What astounds me is that each side has apparently agreed to simply ignore the existence of the other. Republican Congresspeople have been irresponsibly tight-lipped amidst Trump’s continued use of Twitter to make policy stances (not to mention their typically outrageous content), the intent to appoint a political advisor with extremist views to the National Security Council while removing the Director of National Intelligence and Joint Chiefs of Staff, or his utter lack of respect for foreign leaders. Meanwhile, Trump continues to run his singularity of power either unaware or unconcerned that he needs input and approval from Congress in order to execute his desires, not to mention the expertise of other US agencies. Each side seems to treat the other like they do with facts: that pretending they don’t exist will somehow make them go away.

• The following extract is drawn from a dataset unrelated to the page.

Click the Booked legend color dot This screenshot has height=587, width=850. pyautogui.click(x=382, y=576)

As was predicted in the weeks leading up to the inauguration, the GOP is clearly using the storm of attention on Trump to get through as much of their baseline agenda as possible, knowing that the issues are only supported by a majority of dollars rather than people. This, of course, makes our job all the more difficult as we struggle to keep the fight strong on all fronts. The actions of Trump are, without a doubt, impeachable offenses that are severely more harmful to our democracy as a going concern than any legislation. But where I think the fight needs to be taken to Congress is not on a policy-by-policy issue. It is the fact that they have repeatedly ignored their duties under the Constitution to provide checks and balances to the executive branch. They demonstrated their clear disdain for their responsibilities by refusing to work for eight years, for refusing to hold a hearing for Obama’s Supreme Court nominee, for refusing to investigate Trump’s business connections and possible ties with Russia, and for refusing to step in to keep him in line after his aberrant behavior.

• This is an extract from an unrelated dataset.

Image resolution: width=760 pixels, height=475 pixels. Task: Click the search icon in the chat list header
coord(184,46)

Framing our resistance in this context may give us some needed direction in how to fight a fight that feels every day to be insurmountable. I have long thought that the GOP will use the Trump smokescreen just long enough to pass their unpopular base legislation and put a conservative on the Supreme Court, then find some grounds on which to remove him and install Pence to the Oval Office. Given the speed with which they are moving I believe that speculation still could be true. But we obviously can’t rely on that, and the GOP has to be held accountable for their actions and attitude against this country’s Constitution and its citizens.